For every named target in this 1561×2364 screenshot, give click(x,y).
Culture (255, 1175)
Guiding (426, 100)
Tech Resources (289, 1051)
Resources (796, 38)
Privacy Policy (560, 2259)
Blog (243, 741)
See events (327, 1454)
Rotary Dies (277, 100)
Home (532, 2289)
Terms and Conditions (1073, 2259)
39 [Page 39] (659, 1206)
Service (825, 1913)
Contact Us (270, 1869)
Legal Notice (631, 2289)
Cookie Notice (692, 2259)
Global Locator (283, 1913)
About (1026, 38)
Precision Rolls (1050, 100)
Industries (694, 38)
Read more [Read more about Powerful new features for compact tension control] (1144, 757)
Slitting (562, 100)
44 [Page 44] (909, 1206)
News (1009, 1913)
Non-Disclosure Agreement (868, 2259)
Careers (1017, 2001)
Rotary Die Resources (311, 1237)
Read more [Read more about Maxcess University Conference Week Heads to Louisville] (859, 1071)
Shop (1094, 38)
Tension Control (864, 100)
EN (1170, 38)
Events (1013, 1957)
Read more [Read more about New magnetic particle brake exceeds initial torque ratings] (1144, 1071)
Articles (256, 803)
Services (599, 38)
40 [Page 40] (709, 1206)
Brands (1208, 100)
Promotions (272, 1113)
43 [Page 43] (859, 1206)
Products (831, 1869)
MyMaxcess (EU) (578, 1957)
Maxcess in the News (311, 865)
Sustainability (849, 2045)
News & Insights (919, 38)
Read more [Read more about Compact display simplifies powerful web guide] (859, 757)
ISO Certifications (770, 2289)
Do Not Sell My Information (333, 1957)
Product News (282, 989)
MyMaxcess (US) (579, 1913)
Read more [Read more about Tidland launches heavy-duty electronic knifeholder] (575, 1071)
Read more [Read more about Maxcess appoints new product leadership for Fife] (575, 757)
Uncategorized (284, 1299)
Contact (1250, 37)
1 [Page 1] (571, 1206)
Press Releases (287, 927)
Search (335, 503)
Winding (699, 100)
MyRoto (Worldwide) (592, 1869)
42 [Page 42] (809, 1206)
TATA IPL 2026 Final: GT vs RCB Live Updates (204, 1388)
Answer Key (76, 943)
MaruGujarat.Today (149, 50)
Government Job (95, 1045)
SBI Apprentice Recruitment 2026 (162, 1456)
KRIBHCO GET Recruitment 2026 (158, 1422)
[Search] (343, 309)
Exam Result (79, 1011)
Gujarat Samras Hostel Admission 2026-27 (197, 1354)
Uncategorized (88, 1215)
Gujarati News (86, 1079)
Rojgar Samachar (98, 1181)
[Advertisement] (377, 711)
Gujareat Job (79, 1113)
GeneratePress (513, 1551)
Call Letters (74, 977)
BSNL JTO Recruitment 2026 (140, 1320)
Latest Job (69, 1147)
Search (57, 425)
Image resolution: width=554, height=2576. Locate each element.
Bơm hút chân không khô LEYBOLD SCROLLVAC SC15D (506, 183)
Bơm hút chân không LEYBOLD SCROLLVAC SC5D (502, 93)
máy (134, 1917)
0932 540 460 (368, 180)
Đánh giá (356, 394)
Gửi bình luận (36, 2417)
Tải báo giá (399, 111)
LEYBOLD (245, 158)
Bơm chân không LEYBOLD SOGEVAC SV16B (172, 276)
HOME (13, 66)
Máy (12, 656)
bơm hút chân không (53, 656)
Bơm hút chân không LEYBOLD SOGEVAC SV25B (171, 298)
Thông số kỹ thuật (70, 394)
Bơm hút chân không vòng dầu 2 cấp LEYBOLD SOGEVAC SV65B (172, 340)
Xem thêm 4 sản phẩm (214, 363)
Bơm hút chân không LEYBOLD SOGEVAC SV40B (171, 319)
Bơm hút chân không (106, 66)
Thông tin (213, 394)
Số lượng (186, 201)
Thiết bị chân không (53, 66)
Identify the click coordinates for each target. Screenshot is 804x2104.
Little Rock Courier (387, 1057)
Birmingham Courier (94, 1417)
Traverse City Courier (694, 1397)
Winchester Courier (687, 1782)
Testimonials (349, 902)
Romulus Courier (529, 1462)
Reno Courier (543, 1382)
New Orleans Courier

□ □ □

WRITTEN TASK => Copy out every line of the material above, in order and without changing any wording.

EXERCISE RESULT =>
For every named target in this 1561×2364 screenshot, give click(x,y).
Culture (255, 1175)
Guiding (426, 100)
Tech Resources (289, 1051)
Resources (796, 38)
Privacy Policy (560, 2259)
Blog (243, 741)
See events (327, 1454)
Rotary Dies (277, 100)
Home (532, 2289)
Terms and Conditions (1073, 2259)
39 [Page 39] (659, 1206)
Service (825, 1913)
Contact Us (270, 1869)
Legal Notice (631, 2289)
Cookie Notice (692, 2259)
Global Locator (283, 1913)
About (1026, 38)
Precision Rolls (1050, 100)
Industries (694, 38)
Read more [Read more about Powerful new features for compact tension control] (1144, 757)
Slitting (562, 100)
44 [Page 44] (909, 1206)
News (1009, 1913)
Non-Disclosure Agreement (868, 2259)
Careers (1017, 2001)
Rotary Die Resources (311, 1237)
Read more [Read more about Maxcess University Conference Week Heads to Louisville] (859, 1071)
Shop (1094, 38)
Tension Control (864, 100)
EN (1170, 38)
Events (1013, 1957)
Read more [Read more about New magnetic particle brake exceeds initial torque ratings] (1144, 1071)
Articles (256, 803)
Services (599, 38)
40 [Page 40] (709, 1206)
Brands (1208, 100)
Promotions (272, 1113)
43 [Page 43] (859, 1206)
Products (831, 1869)
MyMaxcess (EU) (578, 1957)
Maxcess in the News (311, 865)
Sustainability (849, 2045)
News & Insights (919, 38)
Read more [Read more about Compact display simplifies powerful web guide] (859, 757)
ISO Certifications (770, 2289)
Do Not Sell My Information (333, 1957)
Product News (282, 989)
MyMaxcess (US) (579, 1913)
Read more [Read more about Tidland launches heavy-duty electronic knifeholder] (575, 1071)
Read more [Read more about Maxcess appoints new product leadership for Fife] (575, 757)
Uncategorized (284, 1299)
Contact (1250, 37)
1 [Page 1] (571, 1206)
Press Releases (287, 927)
Search (335, 503)
Winding (699, 100)
MyRoto (Worldwide) (592, 1869)
42 [Page 42] (809, 1206)
TATA IPL 2026 Final: GT vs RCB Live Updates (204, 1388)
Answer Key (76, 943)
MaruGujarat.Today (149, 50)
Government Job (95, 1045)
SBI Apprentice Recruitment 2026 (162, 1456)
KRIBHCO GET Recruitment 2026 (158, 1422)
[Search] (343, 309)
Exam Result (79, 1011)
Gujarat Samras Hostel Admission 2026-27 (197, 1354)
Uncategorized (88, 1215)
Gujarati News (86, 1079)
Rojgar Samachar (98, 1181)
[Advertisement] (377, 711)
Gujareat Job (79, 1113)
GeneratePress (513, 1551)
Call Letters (74, 977)
BSNL JTO Recruitment 2026 (140, 1320)
Latest Job (69, 1147)
Search (57, 425)
Image resolution: width=554, height=2576. Locate each element.
Bơm hút chân không khô LEYBOLD SCROLLVAC SC15D (506, 183)
Bơm hút chân không LEYBOLD SCROLLVAC SC5D (502, 93)
máy (134, 1917)
0932 540 460 (368, 180)
Đánh giá (356, 394)
Gửi bình luận (36, 2417)
Tải báo giá (399, 111)
LEYBOLD (245, 158)
Bơm chân không LEYBOLD SOGEVAC SV16B (172, 276)
HOME (13, 66)
Máy (12, 656)
bơm hút chân không (53, 656)
Bơm hút chân không LEYBOLD SOGEVAC SV25B (171, 298)
Thông số kỹ thuật (70, 394)
Bơm hút chân không vòng dầu 2 cấp LEYBOLD SOGEVAC SV65B (172, 340)
Xem thêm 4 sản phẩm (214, 363)
Bơm hút chân không LEYBOLD SOGEVAC SV40B (171, 319)
Bơm hút chân không (106, 66)
Thông tin (213, 394)
Số lượng (186, 201)
Thiết bị chân không (53, 66)
Identify the click coordinates for each target. Screenshot is 804x2104.
Little Rock Courier (387, 1057)
Birmingham Courier (94, 1417)
Traverse City Courier (694, 1397)
Winchester Courier (687, 1782)
Testimonials (349, 902)
Romulus Courier (529, 1462)
Reno Courier (543, 1382)
New Orleans Courier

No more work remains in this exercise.